Extracted entries:
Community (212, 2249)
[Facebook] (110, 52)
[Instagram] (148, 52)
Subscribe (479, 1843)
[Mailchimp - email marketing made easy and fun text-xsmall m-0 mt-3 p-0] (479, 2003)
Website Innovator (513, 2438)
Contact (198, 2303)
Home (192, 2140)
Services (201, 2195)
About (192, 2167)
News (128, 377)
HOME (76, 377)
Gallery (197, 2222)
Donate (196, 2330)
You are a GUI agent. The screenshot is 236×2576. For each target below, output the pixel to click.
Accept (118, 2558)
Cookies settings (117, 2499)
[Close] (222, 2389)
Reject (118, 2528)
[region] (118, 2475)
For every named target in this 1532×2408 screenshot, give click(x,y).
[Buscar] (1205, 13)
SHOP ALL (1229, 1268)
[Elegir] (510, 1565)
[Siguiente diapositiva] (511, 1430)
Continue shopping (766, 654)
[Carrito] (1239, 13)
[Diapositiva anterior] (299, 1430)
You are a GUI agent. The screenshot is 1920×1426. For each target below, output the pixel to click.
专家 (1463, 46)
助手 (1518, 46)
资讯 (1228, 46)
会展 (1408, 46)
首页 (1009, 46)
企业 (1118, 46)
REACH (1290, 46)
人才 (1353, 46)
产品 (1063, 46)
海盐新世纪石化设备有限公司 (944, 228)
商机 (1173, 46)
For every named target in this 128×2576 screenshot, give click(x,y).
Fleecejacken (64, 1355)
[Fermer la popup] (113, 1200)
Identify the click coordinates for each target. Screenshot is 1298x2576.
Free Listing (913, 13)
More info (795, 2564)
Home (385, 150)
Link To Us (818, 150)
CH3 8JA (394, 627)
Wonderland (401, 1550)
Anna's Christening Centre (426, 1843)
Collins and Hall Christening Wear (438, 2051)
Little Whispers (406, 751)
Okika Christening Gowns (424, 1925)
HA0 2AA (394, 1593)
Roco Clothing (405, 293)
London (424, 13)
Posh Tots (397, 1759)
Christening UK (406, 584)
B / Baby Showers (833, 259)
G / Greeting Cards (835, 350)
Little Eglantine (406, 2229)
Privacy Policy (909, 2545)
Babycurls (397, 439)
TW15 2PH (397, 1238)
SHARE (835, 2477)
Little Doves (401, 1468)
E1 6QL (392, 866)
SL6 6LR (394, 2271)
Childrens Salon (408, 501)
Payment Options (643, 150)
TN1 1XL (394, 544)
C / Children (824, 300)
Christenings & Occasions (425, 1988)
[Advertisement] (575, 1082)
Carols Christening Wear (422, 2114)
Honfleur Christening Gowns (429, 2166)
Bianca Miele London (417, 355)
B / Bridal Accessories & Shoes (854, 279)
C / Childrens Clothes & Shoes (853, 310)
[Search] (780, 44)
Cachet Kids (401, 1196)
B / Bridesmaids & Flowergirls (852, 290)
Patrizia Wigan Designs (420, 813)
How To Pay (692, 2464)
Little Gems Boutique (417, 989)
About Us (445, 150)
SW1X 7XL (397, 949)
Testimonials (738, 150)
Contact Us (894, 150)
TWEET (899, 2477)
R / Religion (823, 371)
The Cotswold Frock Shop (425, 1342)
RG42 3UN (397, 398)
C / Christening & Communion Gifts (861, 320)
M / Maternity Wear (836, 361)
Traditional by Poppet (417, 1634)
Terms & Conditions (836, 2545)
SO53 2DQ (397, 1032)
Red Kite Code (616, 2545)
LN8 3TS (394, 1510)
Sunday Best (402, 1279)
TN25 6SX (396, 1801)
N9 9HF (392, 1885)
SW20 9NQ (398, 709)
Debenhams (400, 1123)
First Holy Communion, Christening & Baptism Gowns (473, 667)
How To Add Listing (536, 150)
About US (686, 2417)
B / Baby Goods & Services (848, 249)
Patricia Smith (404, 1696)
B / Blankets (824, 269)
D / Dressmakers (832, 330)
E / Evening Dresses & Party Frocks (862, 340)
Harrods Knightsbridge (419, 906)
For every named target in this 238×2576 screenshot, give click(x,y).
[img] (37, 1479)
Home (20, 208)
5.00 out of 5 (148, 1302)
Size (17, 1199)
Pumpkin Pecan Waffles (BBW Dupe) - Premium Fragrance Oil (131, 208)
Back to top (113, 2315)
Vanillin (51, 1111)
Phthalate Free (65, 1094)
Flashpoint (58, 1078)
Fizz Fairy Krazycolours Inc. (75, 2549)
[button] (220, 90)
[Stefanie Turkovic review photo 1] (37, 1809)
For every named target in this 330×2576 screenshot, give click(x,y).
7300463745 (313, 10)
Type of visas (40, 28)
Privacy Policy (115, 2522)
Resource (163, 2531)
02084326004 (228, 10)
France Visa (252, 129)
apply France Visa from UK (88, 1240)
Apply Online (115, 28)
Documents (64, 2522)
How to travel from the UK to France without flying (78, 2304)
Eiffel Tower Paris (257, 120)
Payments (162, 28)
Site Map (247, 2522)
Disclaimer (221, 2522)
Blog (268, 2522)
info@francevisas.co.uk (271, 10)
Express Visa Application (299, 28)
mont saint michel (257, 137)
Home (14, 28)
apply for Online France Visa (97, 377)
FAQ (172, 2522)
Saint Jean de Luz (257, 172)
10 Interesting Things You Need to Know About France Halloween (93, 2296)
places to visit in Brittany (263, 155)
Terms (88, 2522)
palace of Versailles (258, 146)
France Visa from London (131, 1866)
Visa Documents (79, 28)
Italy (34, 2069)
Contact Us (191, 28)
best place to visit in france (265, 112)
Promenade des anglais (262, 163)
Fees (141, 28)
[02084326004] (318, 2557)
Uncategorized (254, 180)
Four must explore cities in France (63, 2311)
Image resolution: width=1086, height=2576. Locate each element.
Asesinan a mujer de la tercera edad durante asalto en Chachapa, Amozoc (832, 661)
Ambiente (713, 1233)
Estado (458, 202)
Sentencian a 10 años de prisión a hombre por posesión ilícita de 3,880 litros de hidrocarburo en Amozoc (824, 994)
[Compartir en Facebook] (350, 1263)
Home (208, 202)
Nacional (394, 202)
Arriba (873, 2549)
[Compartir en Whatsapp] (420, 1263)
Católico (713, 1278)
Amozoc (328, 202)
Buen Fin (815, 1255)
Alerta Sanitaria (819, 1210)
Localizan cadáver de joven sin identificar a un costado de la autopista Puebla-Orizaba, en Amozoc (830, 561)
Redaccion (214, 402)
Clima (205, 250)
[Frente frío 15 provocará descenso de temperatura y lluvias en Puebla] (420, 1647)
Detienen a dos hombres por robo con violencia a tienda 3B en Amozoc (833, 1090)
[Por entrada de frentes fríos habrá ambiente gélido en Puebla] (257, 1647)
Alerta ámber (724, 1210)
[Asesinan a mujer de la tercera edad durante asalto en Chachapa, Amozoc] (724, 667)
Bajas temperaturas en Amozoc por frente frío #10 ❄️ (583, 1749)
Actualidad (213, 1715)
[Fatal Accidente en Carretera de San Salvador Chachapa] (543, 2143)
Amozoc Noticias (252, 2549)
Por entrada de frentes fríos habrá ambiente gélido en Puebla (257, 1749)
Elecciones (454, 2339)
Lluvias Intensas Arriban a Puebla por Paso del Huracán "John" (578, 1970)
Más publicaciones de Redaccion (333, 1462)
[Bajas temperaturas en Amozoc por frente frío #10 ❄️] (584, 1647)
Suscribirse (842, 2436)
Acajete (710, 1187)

Requirement: When a line in the material above includes the word "Little", copy that line.

Exercise answer:
Little Whispers (406, 751)
Little Eglantine (406, 2229)
Little Doves (401, 1468)
Little Gems Boutique (417, 989)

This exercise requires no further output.